What Caused the Euro Crisis?

  • Share
  • Read Later
Left; Everett, Chris Ratcliffe / Bloomberg / Getty Images

If you believe some European politicians, there may be a sinister force behind the economic crises currently convulsing Greece and Spain and threatening the stability of the euro. They believe the problems in the two countries did not happen by accident or even as a result of poor financial planning, but were instead planned all along in order to destabilize the euro. One can almost picture a bald man with an evil laugh stroking a white cat in a hollowed-out volcano and plotting world domination.

Last month, Greek Prime Minister George Papandreou blamed his country's economic meltdown on "an attack on the euro zone by certain other interests, political or financial. We are being targeted, particularly with an ulterior motive or agenda." And according to Spain's El Pais newspaper, agents at the country's National Intelligence Center are investigating whether "attacks by investors and the hostility shown by some sectors of the British and U.S. press" amount to "collusion." "None of what is happening, including editorials in some foreign media with their apocalyptic commentaries, is happening by chance or innocently," Spanish Transport Minister José Blanco declared in a radio interview earlier this month.

Nor is there just one alleged plot involved. The colorful Greek Deputy Prime Minister Theodoros Pangalos this week claimed that the Nazi theft of Greek gold during World War II was to blame for the country's ballooning deficit, which has shaken investors' confidence in the euro, causing it to plunge in value against the dollar in recent weeks.

Gold theft aside, is there any truth to the other conspiracy theories being circulated? "This certainly has some entertainment value," says Johnny Munkhammar, a research director at the European Enterprise Institute, a Brussels-based think tank aimed at promoting entrepreneurship. "But the idea that any of these theories have anything to do with creating the current crisis is, of course, ridiculous." He says Greece is to blame for its own mess, having amassed a huge pile of debt from years of statistical fraud in Greece's public-accounts sector. "Politicians turn to conspiracy theories because they feel they need someone else to blame," Munkhammar says.

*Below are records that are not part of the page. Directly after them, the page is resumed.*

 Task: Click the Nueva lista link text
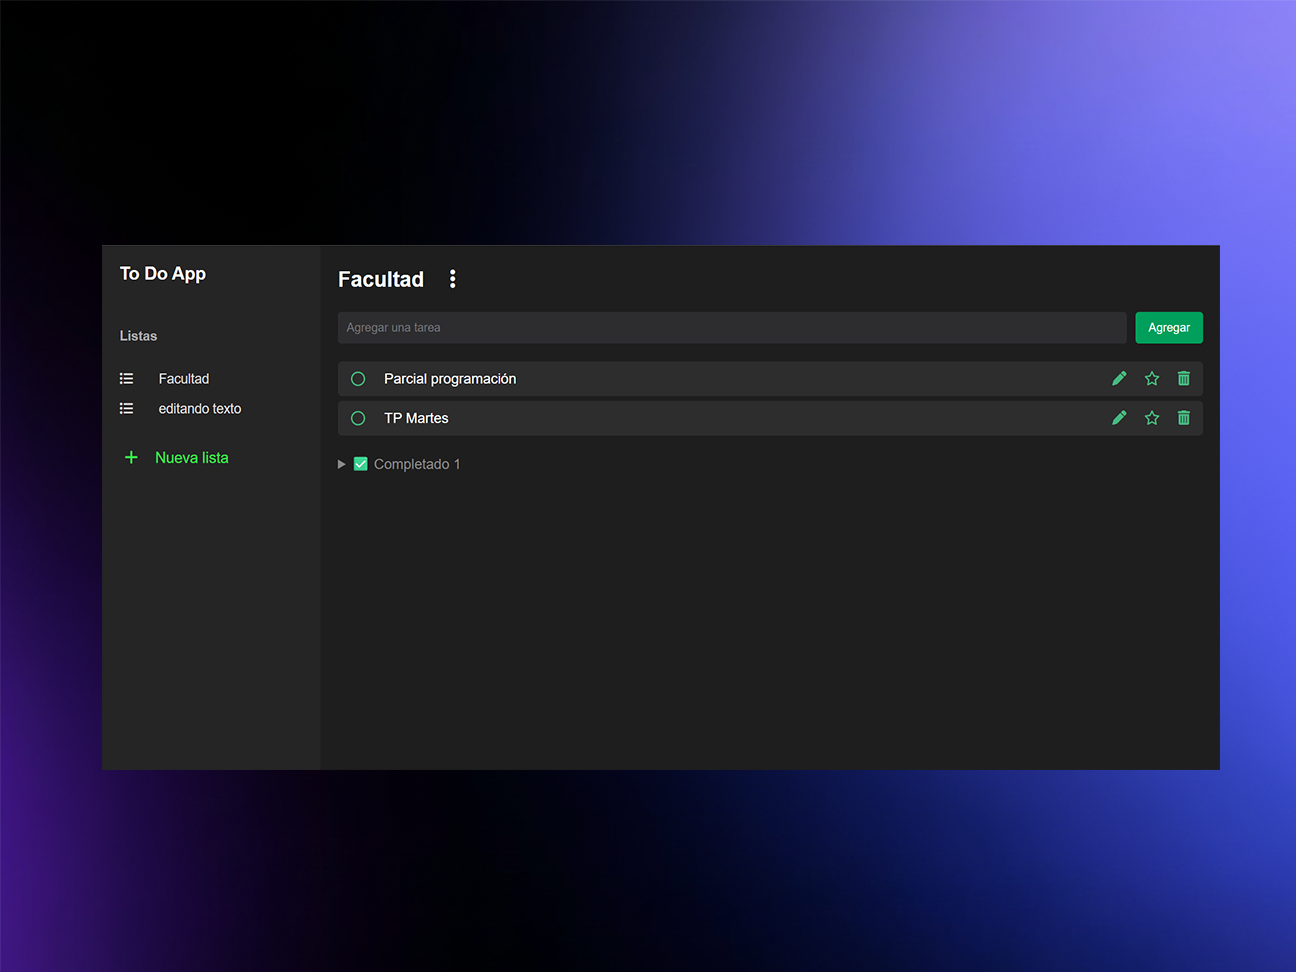192,457
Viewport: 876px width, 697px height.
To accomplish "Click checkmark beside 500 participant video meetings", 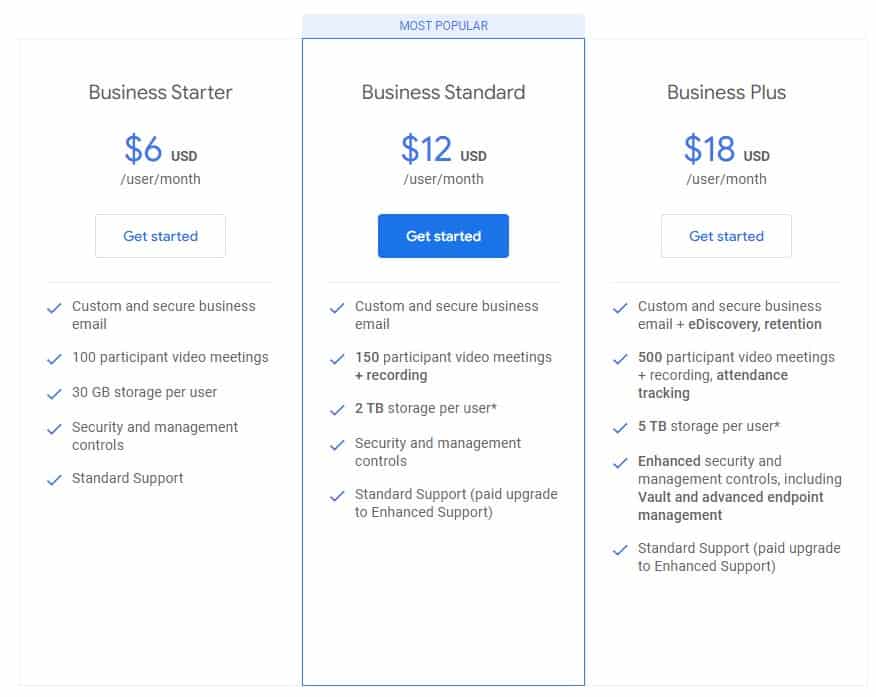I will click(620, 359).
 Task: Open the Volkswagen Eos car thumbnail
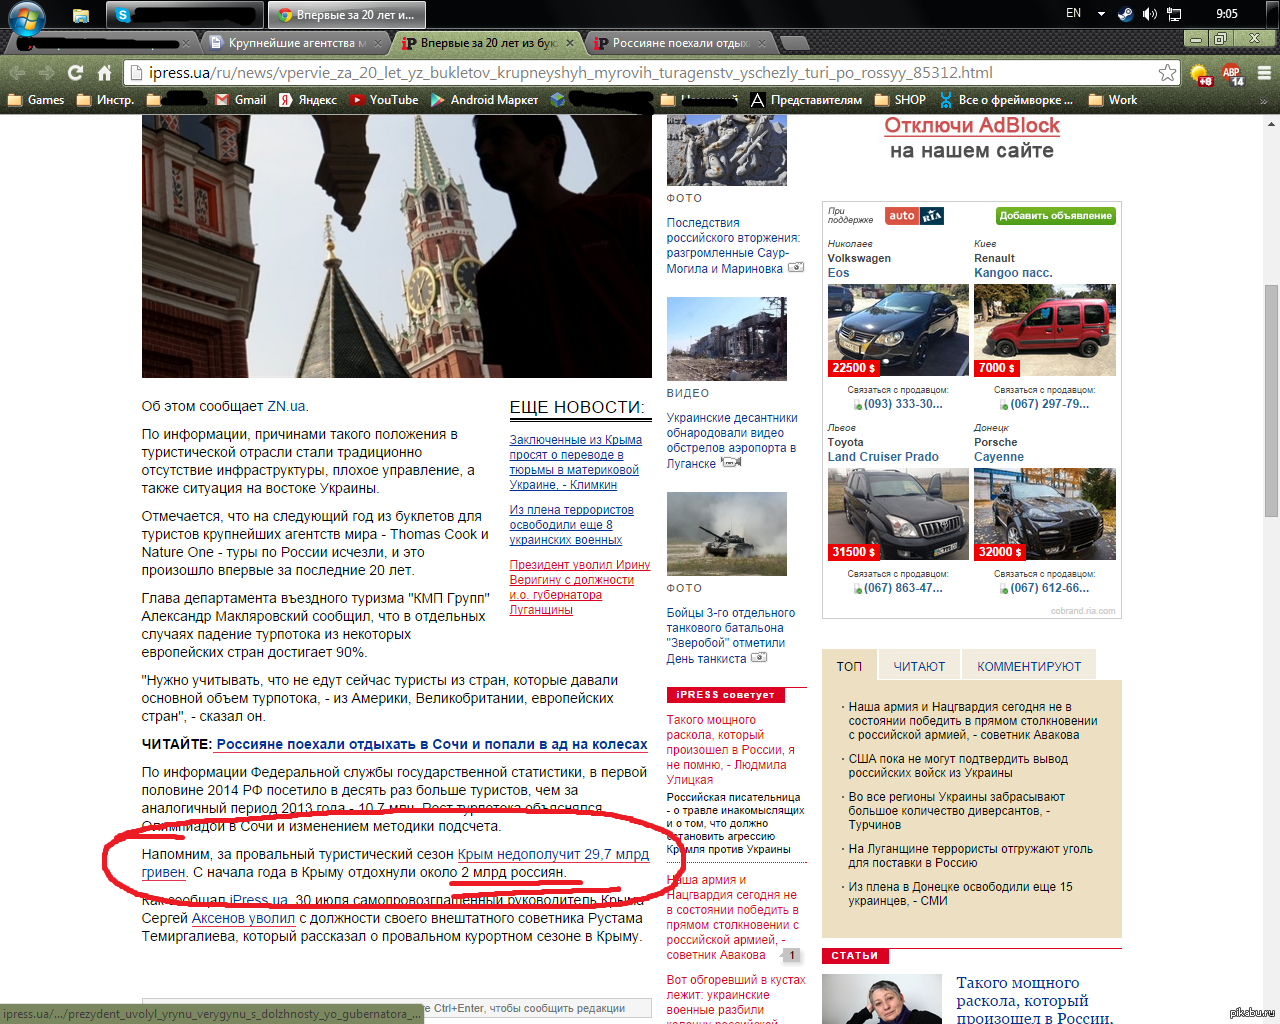(897, 330)
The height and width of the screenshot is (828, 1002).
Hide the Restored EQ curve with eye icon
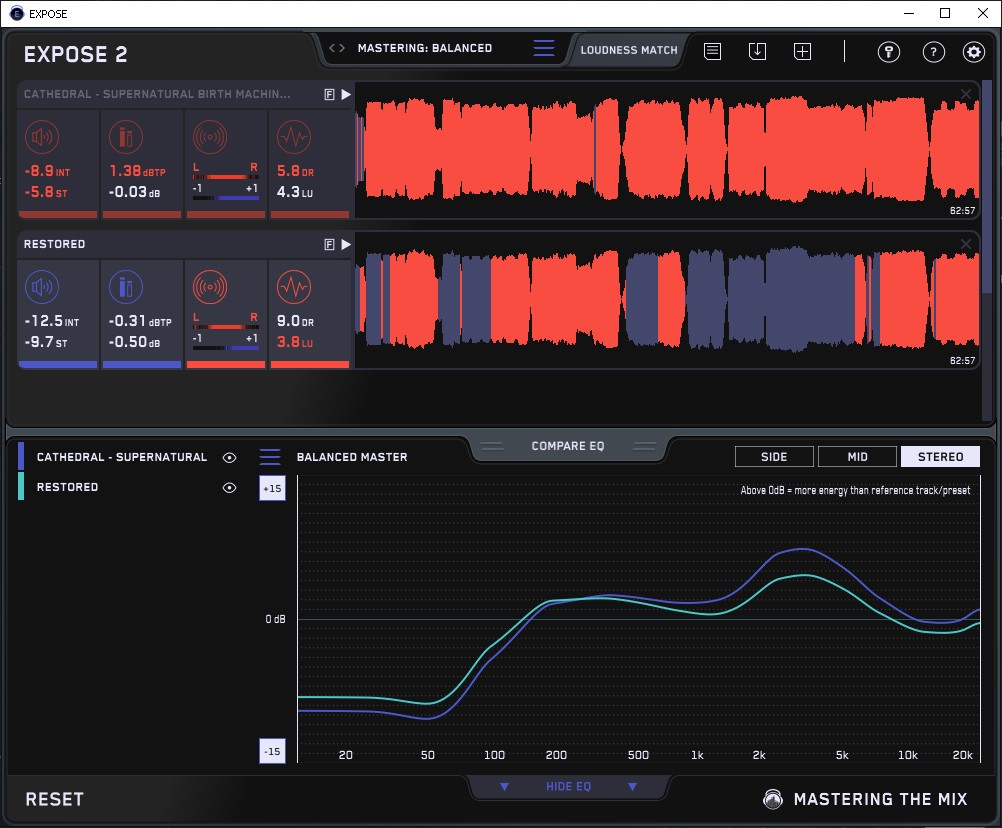coord(230,487)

The blame is certainly going around. Many conspiracists accuse "foreign hands," more specifically Anglo-Saxons, for the Greek and Spanish crises, arguing that they have always hated the euro and are now using their hedge funds and media operations to bring it down. Some suggest that speculators are attacking the euro to block moves toward tougher European Union regulation of the market. Others, like European Central Bank chief economist Jürgen Stark, suggest people are perpetrating a ruse to hide the U.K.'s budget deficit. "It's astonishing to see where most of the criticism of the euro is coming from," Stark says. "Much of what they are printing reads as if they were trying to deflect attention away from problems in their own backyards."

Nicolas Véron, a senior fellow at the Breugel economic think tank in Brussels, says the theories reflect a virulent public mistrust of the free market in euro-zone countries, particularly in southern Europe. "There is a very long and deep suspicion of markets in these places," he says. But he adds that these countries are guilty of shifting the blame for their own problems. "It is absurd to imply a political purpose in this," Véron says. "This scapegoating is a distraction from the serious political reform that is needed and contributes to ingraining political prejudices."

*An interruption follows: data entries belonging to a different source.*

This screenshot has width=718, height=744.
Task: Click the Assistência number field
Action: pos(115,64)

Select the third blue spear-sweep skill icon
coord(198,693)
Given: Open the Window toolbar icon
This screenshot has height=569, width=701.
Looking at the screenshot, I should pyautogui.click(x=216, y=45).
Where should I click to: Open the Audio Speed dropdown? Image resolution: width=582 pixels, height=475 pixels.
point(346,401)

But while most conspiracy theories are overblown, some experts believe there is at least some kernel of truth to them. "They are correct to say there has been massive short-selling against the euro," says Iain Begg, an associate fellow at the London think tank Chatham House. "Speculation is what markets are about. It is simply an opportunity to make money. Financial markets are amoral, feral beasts. If they see a weakness, they go for it. And Greece was seen as weak." He admits that the role of Goldman Sachs and other major banks in helping Greece disguise its mounting debts — which U.S. Federal Reserve Chairman Ben Bernanke pledged on Thursday, Feb. 25, to investigate — reinforces the image of evil geniuses pulling the market's strings. But Begg stresses that conspiracy theories were being bandied about long before the Goldman Sachs revelations emerged and were characterized by deliberately vague allegations about political and media interests.

Begg sees a deeper purpose behind the blame game, as politicians try to mitigate the public criticism that will accompany the inevitable austerity measures needed to fix the Greek and Spanish economies. "There is an Italian concept of vincolo esterno, or external constraint," he says. "It is a device a canny politician can use to say, 'We must do this or we will be eaten alive.' Although the conspiracy theories are preposterous, they help prepare for the reforms which are needed."

So perhaps there is a devious conspiracy behind these countries' financial problems after all. If so, it's one concocted by the very politicians conjuring up the conspiracy theories.